> **Zadania do wykonania**:
(1) Przepisz wiernie fragment notatki o obsadzie ambasady w Moskwie, zaczynając od słów „I o tym właśnie” i kończąc na słowach „tak naprawdę Rosji nie znają.”.
(2) Zamień na listę JSON napisów, po jednym na wiersz, te wiersze danych, które zaczynają się od wiersza zawierającego „Open the Recycle” i kończą na wierszu zawierającym „pixels. pyautogui.click(x=1874, y=1060)”, oba włącznie. Puste wiersze pomiń.

++++ Tekst źródłowy ++++

Notes dyplomatyczny

Notes dyplomatyczny

Po zachodniej Europie przyszedł czas na Rosję. Był tam wicepremier Pol, teraz jedzie premier Miller, w styczniu przyjedzie do Warszawy prezydent Putin.
A razem z nim Andrzej Załucki, obecny ambasador RP w Moskwie. Za Załuckiego do rosyjskiej stolicy pojedzie Stefan Meller. I będzie miał dwóch zastępców – Mariana Orlikowskiego (radcę ministra) i Henryka Litwina (ministra pełnomocnego). Oni będą rządzić ambasadą.
I o tym właśnie mówi się w MSZ. Otóż cała trójka to nabytki lat 90., urzędnicy zdecydowanie kojarzeni z Unią Wolności oraz – co ważniejsze – z polityką wschodnią lat 90. Ta polityka antyrosyjskich fobii wyszła nam bokiem, więc nowy rząd chce ją zmienić. Trudno będzie to zrobić, jeżeli placówką w Rosji pokierują ludzie, którzy realizowali „stare”. I którzy, poza Litwinem, tak naprawdę Rosji nie znają.

++++ Zestaw wierszy ++++

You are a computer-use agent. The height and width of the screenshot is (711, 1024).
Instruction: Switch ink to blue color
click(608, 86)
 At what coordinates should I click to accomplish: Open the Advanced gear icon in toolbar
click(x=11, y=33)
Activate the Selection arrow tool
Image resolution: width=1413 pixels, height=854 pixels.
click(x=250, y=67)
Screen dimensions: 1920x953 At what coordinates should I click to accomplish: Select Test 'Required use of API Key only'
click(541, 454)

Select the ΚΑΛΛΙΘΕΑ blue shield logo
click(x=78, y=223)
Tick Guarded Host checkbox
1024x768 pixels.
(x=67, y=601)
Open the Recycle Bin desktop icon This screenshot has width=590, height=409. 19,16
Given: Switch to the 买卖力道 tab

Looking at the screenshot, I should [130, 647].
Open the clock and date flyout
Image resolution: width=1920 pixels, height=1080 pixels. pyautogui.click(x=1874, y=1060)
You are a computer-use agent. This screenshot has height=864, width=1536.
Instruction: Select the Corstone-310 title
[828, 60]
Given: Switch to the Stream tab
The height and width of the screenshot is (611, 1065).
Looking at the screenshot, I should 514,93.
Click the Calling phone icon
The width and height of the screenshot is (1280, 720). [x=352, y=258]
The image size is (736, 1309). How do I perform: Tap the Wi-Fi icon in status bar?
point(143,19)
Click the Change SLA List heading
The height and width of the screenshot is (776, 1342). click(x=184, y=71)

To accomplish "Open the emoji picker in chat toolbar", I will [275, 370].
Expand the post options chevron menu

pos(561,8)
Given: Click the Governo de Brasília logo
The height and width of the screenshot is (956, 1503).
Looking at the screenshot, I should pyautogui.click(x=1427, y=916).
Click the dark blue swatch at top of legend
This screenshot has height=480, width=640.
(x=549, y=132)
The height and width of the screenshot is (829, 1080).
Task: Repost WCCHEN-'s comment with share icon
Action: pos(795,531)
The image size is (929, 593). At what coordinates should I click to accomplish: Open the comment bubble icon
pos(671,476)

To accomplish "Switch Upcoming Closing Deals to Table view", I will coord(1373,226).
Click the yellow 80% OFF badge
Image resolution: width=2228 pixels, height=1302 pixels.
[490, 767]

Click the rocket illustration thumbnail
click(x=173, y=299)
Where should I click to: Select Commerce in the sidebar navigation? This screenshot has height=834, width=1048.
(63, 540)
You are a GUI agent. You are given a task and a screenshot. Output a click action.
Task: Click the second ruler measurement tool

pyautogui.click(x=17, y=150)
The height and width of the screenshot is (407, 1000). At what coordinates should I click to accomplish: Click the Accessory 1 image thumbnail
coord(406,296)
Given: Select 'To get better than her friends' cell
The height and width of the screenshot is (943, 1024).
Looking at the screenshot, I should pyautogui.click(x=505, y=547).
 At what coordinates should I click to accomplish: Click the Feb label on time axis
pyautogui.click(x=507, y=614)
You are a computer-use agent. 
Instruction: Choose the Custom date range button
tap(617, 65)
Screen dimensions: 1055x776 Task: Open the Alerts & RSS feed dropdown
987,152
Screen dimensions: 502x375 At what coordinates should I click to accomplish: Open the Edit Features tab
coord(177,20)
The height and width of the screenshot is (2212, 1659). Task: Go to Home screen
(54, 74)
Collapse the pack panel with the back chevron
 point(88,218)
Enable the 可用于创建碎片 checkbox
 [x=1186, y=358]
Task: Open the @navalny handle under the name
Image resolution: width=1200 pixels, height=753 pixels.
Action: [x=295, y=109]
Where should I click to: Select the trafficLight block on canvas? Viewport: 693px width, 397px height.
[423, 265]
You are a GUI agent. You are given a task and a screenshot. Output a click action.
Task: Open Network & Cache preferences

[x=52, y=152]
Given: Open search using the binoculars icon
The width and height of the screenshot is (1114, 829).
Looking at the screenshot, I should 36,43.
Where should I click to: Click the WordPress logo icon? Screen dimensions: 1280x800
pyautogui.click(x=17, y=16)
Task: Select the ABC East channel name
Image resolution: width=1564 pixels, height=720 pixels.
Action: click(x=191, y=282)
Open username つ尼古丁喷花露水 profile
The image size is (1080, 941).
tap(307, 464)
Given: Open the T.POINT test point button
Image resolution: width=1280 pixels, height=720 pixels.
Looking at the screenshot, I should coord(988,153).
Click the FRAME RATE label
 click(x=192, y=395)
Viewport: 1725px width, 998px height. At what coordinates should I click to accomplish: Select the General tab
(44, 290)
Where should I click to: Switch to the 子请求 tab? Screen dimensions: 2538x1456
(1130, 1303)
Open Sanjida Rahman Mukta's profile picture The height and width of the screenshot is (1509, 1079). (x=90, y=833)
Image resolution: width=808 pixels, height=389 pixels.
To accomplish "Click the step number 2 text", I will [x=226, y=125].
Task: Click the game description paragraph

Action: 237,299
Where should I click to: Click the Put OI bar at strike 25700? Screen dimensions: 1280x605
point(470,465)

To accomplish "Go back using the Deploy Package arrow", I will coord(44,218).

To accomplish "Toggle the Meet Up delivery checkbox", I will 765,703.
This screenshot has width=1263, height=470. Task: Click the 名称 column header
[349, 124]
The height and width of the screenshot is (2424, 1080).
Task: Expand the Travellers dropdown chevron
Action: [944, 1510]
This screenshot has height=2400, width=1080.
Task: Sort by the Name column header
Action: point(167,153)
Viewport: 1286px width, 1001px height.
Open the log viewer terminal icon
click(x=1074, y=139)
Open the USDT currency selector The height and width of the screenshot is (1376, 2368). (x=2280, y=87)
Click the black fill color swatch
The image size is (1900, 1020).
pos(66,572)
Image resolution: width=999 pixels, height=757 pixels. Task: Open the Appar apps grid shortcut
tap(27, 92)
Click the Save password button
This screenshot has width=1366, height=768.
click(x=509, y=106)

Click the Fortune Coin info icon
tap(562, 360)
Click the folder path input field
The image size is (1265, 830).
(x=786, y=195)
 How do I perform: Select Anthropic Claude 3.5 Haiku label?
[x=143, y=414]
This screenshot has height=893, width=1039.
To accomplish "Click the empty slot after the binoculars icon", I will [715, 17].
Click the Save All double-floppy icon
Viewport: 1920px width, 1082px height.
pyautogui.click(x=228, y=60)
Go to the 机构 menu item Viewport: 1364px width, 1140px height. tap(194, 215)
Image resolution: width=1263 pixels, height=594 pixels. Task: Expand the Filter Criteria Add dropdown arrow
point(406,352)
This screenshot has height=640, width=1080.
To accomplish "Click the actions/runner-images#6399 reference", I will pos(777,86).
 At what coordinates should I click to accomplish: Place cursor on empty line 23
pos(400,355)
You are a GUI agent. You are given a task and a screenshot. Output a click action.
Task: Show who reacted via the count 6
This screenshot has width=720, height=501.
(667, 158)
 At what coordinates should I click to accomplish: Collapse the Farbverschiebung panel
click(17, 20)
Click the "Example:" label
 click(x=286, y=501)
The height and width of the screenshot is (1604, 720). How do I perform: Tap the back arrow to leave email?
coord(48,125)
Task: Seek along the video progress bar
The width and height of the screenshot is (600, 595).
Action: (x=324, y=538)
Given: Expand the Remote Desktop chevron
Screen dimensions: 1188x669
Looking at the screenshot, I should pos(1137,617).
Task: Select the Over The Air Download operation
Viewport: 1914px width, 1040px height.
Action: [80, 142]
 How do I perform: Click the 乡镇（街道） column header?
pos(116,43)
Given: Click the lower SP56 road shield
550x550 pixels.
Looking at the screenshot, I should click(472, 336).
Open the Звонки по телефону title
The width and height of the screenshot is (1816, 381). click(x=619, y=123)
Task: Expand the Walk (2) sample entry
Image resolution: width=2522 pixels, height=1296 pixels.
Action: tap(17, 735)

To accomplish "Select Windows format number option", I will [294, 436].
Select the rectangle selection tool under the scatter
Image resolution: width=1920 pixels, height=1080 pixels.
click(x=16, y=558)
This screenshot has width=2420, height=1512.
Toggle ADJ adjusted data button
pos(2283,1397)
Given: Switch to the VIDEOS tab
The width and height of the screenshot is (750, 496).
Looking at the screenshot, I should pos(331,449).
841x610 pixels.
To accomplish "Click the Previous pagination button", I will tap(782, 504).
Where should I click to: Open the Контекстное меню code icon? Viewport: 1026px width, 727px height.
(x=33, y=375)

++++

> **Rozwiązania**:
(1)
I o tym właśnie mówi się w MSZ. Otóż cała trójka to nabytki lat 90., urzędnicy zdecydowanie kojarzeni z Unią Wolności oraz – co ważniejsze – z polityką wschodnią lat 90. Ta polityka antyrosyjskich fobii wyszła nam bokiem, więc nowy rząd chce ją zmienić. Trudno będzie to zrobić, jeżeli placówką w Rosji pokierują ludzie, którzy realizowali „stare”. I którzy, poza Litwinem, tak naprawdę Rosji nie znają.

(2)
[
  "Open the Recycle Bin desktop icon This screenshot has width=590, height=409. 19,16",
  "Given: Switch to the 买卖力道 tab",
  "Looking at the screenshot, I should [130, 647].",
  "Open the clock and date flyout",
  "Image resolution: width=1920 pixels, height=1080 pixels. pyautogui.click(x=1874, y=1060)"
]